O governo já estipulou uma data no calendário para encerrar o pagamento do auxílio emergencial: dezembro de 2020. O que não se sabe é se o seu substituto, o Renda Brasil, estará pronto até janeiro de 2021 e se o novo programa terá a mesma eficácia do primeiro no combate à pobreza.
A simples redução do auxílio de R$ 600 para R$ 300, como fez o governo na prorrogação do pagamento, já coloca em risco a capacidade de compra das famílias, principalmente as mais pobres. Para os 10% mais pobres da população, a diminuição implicará em uma queda da renda familiar per capita de 44%, segundo simulação feita pelo Ibre FGV (Instituto Brasileiro de Economia da Fundação Getulio Vargas).
O estrago é maior ainda quando o auxílio acabar de vez.

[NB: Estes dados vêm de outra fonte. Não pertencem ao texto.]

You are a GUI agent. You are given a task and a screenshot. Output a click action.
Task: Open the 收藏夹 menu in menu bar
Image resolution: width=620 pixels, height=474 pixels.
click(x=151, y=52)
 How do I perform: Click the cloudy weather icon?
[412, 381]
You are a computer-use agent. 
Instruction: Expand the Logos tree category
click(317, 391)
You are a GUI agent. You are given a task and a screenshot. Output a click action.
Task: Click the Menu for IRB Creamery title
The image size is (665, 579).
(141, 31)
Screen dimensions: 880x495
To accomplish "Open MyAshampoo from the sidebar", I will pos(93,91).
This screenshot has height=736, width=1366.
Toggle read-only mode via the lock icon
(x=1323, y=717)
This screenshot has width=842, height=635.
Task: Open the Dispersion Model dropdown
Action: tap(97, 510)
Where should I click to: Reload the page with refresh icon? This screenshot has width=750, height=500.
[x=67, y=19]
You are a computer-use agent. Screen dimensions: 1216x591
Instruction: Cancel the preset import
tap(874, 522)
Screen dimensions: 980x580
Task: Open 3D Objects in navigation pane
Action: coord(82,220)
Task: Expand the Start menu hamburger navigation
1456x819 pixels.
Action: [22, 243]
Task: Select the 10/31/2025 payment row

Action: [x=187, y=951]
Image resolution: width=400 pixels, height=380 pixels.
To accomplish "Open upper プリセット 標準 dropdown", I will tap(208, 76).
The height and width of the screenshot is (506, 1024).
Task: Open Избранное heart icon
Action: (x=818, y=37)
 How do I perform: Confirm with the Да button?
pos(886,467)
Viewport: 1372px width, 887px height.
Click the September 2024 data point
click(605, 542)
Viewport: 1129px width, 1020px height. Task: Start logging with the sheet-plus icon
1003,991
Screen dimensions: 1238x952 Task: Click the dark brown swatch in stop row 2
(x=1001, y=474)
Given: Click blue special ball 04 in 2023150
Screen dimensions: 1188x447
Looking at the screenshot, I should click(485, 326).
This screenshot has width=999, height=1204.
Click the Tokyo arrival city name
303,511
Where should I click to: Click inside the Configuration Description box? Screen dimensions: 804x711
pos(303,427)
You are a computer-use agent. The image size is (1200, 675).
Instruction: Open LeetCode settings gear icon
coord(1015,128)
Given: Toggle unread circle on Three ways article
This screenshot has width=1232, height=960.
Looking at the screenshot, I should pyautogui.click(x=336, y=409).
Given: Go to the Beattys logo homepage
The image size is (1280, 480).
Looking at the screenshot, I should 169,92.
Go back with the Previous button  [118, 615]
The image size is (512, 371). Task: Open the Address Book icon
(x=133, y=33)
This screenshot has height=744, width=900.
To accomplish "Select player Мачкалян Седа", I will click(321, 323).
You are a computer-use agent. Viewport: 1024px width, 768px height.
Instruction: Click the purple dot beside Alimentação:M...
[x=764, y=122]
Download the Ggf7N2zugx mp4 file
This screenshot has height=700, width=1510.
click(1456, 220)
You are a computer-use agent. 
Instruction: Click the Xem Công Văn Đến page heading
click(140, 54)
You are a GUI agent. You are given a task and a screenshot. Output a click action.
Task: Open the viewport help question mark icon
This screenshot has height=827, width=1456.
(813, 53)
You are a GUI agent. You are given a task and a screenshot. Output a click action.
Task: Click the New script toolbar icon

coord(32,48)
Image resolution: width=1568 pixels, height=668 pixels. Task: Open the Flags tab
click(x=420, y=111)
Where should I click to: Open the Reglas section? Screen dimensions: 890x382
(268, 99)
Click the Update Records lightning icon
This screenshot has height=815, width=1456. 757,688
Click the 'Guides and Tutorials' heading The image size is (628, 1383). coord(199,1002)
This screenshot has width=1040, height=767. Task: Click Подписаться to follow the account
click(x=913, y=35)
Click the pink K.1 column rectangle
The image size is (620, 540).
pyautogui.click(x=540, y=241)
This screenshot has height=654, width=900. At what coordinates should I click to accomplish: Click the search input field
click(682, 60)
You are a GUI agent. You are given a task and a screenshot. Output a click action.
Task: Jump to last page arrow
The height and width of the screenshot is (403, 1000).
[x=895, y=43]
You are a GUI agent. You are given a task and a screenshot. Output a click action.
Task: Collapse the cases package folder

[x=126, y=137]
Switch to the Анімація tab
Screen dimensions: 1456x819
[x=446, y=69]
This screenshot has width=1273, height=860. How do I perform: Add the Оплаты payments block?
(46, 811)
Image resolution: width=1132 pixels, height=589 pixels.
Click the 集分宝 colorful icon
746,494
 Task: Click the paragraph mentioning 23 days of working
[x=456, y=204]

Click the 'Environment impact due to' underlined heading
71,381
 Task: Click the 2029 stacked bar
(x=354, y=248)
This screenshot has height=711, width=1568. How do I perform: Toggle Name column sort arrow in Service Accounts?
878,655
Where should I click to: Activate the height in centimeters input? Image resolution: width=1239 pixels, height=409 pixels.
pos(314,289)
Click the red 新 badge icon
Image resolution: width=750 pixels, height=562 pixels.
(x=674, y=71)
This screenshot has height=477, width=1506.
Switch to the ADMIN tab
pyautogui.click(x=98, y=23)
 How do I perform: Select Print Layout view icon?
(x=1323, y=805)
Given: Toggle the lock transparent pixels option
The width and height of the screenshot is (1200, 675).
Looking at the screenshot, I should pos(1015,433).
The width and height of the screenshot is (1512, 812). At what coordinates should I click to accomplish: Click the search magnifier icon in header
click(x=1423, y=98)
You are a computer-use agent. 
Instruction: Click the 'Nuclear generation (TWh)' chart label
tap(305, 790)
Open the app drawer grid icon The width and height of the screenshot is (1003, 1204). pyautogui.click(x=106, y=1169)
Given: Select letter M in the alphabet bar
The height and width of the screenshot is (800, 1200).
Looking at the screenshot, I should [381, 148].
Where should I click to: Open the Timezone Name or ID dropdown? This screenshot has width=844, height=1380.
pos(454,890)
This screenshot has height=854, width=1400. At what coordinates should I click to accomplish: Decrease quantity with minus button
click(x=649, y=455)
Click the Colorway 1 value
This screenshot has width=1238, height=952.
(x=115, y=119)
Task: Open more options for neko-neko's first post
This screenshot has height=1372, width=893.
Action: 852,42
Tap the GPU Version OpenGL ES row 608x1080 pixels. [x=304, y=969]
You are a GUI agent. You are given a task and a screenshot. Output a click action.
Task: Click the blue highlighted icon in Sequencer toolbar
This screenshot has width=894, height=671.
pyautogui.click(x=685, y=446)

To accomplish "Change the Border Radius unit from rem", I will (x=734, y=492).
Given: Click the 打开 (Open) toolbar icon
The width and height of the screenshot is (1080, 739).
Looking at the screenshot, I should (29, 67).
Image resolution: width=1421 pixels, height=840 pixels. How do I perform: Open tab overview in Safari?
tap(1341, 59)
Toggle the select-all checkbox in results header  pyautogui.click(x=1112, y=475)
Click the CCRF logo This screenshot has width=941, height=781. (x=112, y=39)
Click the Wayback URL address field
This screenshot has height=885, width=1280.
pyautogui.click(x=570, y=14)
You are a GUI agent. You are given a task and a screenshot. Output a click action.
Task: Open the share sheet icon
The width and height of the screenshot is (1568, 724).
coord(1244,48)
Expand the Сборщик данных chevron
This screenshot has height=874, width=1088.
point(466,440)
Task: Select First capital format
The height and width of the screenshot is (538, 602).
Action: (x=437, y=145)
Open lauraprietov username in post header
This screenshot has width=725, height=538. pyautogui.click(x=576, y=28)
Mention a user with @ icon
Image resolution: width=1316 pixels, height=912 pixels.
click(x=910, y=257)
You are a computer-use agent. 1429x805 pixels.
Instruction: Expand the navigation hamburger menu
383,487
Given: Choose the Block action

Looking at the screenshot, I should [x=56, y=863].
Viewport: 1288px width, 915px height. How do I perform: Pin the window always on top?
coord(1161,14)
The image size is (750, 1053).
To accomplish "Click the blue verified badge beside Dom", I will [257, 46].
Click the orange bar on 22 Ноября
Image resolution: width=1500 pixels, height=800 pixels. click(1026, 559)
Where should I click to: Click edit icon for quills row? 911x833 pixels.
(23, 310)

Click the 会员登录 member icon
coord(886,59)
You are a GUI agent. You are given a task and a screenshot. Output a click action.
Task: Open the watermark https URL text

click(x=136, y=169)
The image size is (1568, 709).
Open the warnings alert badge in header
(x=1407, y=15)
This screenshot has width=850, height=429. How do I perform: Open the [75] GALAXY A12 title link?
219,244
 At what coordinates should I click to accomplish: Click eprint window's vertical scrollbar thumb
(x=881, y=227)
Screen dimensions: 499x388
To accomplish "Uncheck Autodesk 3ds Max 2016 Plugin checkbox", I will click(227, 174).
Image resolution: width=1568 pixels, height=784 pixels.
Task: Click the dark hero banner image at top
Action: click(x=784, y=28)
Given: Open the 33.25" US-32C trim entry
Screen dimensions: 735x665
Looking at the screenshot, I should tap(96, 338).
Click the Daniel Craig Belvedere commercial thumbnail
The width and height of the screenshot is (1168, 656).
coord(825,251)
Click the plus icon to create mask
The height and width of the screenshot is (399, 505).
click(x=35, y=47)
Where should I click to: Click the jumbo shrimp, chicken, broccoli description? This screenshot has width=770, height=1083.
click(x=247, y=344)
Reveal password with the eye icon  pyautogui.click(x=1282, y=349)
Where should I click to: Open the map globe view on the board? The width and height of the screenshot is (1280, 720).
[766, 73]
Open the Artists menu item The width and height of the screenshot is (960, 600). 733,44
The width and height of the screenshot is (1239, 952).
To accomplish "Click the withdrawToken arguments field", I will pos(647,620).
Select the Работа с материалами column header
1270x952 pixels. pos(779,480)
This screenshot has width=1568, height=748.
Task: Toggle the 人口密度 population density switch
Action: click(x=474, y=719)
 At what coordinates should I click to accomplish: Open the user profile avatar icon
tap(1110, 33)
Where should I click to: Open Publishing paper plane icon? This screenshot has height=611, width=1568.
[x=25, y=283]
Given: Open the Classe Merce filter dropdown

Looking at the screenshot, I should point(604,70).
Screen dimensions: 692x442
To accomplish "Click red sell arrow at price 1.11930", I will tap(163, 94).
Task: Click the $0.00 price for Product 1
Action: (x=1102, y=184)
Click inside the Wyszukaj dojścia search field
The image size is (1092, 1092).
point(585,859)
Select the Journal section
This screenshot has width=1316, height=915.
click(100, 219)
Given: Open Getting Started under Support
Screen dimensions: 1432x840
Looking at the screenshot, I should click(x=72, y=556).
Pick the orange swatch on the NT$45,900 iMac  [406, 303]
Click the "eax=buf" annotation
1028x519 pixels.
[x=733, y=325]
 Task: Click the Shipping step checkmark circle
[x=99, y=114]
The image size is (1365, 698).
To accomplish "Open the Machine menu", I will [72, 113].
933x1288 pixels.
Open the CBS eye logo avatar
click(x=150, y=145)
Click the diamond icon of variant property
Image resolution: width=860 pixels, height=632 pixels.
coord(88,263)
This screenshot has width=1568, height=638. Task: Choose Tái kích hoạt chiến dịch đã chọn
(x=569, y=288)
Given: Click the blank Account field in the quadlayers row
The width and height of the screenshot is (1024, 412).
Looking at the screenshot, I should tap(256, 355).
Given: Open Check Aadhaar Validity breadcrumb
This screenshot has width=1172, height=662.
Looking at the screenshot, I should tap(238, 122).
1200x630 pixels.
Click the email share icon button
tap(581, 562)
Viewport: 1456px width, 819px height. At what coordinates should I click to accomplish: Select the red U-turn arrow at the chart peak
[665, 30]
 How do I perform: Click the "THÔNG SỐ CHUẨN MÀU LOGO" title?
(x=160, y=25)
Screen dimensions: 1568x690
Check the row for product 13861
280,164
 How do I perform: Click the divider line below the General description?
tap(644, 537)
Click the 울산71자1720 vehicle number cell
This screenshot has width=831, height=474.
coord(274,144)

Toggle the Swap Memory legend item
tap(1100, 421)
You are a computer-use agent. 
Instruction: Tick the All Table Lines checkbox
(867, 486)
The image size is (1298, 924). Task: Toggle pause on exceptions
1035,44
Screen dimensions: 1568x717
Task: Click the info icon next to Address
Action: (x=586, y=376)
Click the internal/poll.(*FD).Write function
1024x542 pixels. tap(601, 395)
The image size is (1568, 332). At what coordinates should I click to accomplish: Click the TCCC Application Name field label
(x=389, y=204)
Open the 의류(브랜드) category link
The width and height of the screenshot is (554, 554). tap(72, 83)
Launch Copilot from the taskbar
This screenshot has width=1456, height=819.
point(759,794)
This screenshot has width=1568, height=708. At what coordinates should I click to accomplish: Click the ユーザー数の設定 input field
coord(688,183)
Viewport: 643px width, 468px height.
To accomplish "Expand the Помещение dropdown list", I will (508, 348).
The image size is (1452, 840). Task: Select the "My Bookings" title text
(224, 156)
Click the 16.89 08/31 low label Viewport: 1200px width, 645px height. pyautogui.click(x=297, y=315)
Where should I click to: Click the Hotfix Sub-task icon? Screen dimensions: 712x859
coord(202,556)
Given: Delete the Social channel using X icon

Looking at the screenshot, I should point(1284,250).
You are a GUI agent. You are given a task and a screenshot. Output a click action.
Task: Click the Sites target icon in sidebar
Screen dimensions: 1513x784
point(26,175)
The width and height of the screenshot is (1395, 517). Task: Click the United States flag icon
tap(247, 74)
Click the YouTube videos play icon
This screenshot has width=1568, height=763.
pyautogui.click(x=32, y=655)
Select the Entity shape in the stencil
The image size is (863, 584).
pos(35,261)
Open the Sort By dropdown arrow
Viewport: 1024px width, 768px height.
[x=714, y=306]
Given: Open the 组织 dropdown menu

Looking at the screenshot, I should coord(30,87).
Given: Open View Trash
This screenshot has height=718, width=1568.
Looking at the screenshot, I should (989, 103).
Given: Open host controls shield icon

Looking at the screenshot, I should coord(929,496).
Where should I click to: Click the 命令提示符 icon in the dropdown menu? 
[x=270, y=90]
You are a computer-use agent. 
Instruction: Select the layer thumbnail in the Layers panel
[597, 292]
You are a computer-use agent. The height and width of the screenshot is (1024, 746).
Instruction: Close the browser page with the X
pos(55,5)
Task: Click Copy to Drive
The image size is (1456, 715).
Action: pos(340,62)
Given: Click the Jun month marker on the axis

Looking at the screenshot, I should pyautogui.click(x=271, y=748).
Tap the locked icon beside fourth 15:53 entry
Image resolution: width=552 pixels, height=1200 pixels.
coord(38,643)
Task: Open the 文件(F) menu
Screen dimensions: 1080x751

Nesse cenário, a renda dos 10% mais pobres cairá 77%. Considerando os 30% mais pobres, o fim do benefício levará a uma diminuição da renda per capita familiar de 44%.
“Quanto mais pobre a família, maior foi o impacto do auxílio no aumento da renda per capita. Essas faixas serão as mais atingidas pela retirada do benefício”, afirma o pesquisador do Ibre/FGV Daniel Duque, autor do levantamento.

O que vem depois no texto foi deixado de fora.